■ **Work item**: All lines from the one containing "You are a GUI" through the end of the data below are to be repeated exactly, with pictures left out.

■ **Records contained in a dataset**:
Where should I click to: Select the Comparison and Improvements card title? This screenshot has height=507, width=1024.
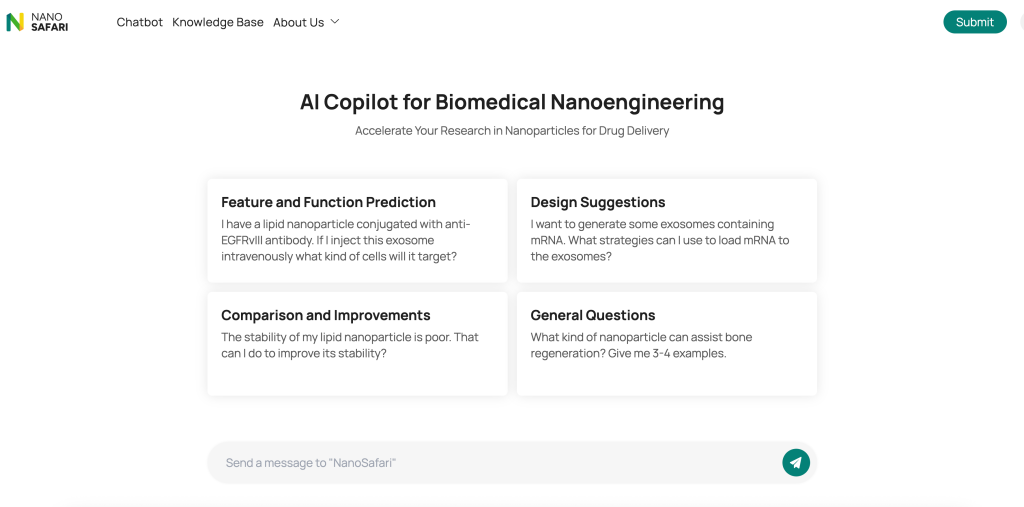tap(325, 315)
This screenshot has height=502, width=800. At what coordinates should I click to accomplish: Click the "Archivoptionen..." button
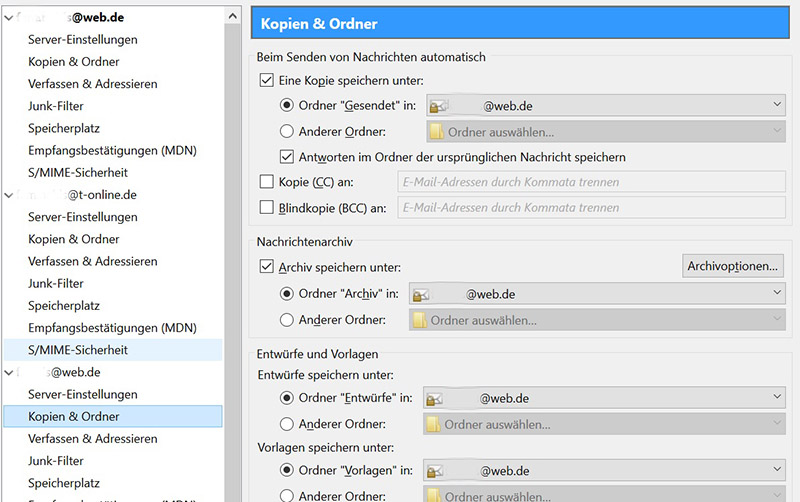[733, 266]
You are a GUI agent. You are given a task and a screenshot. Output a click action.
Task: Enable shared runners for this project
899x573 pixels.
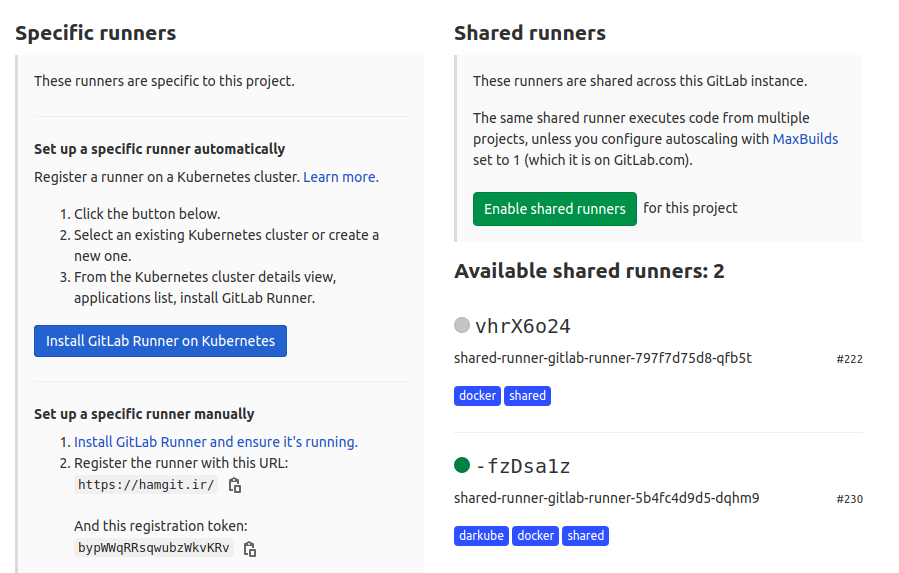tap(554, 209)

■ **Result**:
You are a GUI agent. You are given a task and a screenshot. Output a click action.
Task: Enable shared runners for this project
899x573 pixels.
tap(554, 209)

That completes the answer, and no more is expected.